For those energy geeks amongst us, Christmas 2020 came early with the Climate Change Committee’s publication of its Sixth Carbon Budget, closely followed by BEIS’s publication of the much-anticipated Energy White Paper, with its promise of multiple, detail papers through 2021 in the countdown to COP26.
Indeed, the industry is eyeing the imminent release of the Energy Data and Digitalisation Strategy and the net zero Strategy, due before COP26.
The role of data and digitalisation in delivering just energy and climate transitions is unquestionably growing. As other sectors look to accelerate their own journeys towards net zero by decarbonising their energy use, the energy sector is increasingly recognised to be at the vanguard of the battle to limit climate change.
Following the launch in May of the Energy Digitalisation Taskforce, once again entrusted to Laura Sandys, Utility Week’s and CGI’s roundtable on the Data and Digitalisation Requirements for the Energy Transition and the subsequent report make a timely contribution to this industry discourse.
The output from the roundtable identified five common beliefs and a further cross cutting theme, the need for incentives, that can be organised into three outcomes and three enablers around which there was broad consensus from the group.
The three outcomes identified were:
- Prioritised use cases on which the sector can collaborate to deliver solutions,
- A cultural shift, especially in attitudes to risk, and
- Ease of participation for consumers (or their intelligent energy technologies) in the future energy system.
And what’s needed to deliver these outcomes?
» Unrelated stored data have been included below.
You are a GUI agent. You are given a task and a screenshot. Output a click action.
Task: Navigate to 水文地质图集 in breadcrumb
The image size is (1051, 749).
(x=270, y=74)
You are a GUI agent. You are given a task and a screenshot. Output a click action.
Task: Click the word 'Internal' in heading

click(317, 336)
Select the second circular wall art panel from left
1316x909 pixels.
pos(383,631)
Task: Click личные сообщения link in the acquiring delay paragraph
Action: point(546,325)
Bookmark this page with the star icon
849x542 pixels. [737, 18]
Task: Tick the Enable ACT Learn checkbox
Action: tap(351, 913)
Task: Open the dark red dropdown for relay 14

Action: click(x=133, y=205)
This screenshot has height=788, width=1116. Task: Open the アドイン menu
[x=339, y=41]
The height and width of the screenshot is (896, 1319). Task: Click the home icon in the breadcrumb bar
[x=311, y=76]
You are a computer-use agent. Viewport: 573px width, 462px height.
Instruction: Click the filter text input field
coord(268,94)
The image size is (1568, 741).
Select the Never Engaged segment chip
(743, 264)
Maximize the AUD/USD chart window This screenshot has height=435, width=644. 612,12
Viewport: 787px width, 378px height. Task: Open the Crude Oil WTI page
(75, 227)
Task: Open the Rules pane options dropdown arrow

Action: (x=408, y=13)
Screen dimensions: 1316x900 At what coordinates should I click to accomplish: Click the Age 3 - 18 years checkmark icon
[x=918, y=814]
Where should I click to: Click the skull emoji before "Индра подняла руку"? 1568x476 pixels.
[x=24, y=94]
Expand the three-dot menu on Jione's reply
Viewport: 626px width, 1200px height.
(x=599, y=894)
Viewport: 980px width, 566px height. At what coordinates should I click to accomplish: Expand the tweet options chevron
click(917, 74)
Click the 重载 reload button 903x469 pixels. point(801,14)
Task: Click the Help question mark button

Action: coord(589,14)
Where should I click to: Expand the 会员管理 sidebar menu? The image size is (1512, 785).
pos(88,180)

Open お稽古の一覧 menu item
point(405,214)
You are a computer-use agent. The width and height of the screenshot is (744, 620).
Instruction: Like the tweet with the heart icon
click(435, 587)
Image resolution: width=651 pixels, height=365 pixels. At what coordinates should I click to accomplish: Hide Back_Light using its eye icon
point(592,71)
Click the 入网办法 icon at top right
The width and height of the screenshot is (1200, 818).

- Gaps in intelligence across the system to be addressed,
- Standards that enable data interoperability, and
- Incentives that encourage investment by some energy system actors to create value for others.
The level of consensus and clarity from the working group on these outcomes and how to deliver them was striking; as was the passion and desire to make progress in these areas.
Ofgem was seen as having a pivotal role to play in leading the prioritisation of use cases and working with the industry to establish appropriate incentives that unite the sector behind solving prioritised use cases. This included providing incentives to address gaps in system intelligence and secure investment to generate data that doesn’t exist today (such as LV network data) that will create value elsewhere in the energy system, ultimately, to the benefit of the consumer.
One way to achieve this desired consensus on prioritisation and justify incentives would be to determine the ‘whole system’ value of, and the inter-dependencies between, use cases. But, of course, that would require agreement on the definition of ‘whole system’!
With the new dynamics of the energy system, the need for a cultural change with respect to risk was on people’s minds. It was commented that we know how to regulate for physical assets with 40-50 year lives, but regulation needs to recognise and value data as an asset; an asset whose value is measured in weeks or months, not decades.
The sector’s demonstrable expertise in managing physical assets should be applicable to managing data as an asset, when supported by appropriate regulation. But it was recognised that embedding such a significant cultural shift wouldn’t be without pain.
It was also recognised that we have to take people with us and make it easy for consumers to participate in, and benefit from, the energy transition. There were calls to address consent and increase the data set that is shared. There is an inherent conflict between the idea of “give us the data and the value will come” and protecting people’s rights over their data.
It’s vital that such calls don’t put the brakes on the journey to net zero.
Similar debates occurred in the GB smart metering programme and, more recently, in the Public Interest Advisory Group on access to data for societal good. The need for access to data needs to be justified to those whose data it is. ‘Value’ isn’t solely monetary. People are willing to share their data for societal good. And addressing climate change would surely qualify as a societal benefit in many people’s minds. Securing people’s trust to share their data is about offering them meaningful choices, providing them with mechanisms for control of access to their data and confidence that, once shared, their data will be secure.
There was consensus on the need for common data standards to enable data interoperability. The lack of agreed data standards was noted as an issue, but wasn’t considered to be an excuse for not making progress; technological solutions that can deal with the lack of standardisation were cited.
Whilst there was much talk of the need to adopt a “fail fast” approach to innovation, there needs to be pathways to “scale fast” those innovations that show promise.
My takeaway from this virtual roundtable was of a sector with a clear purpose and a desire to make progress. Hopefully the consensus on the required outcomes and actions needed to deliver them identified by this report will contribute accelerating the pace in the race to net zero.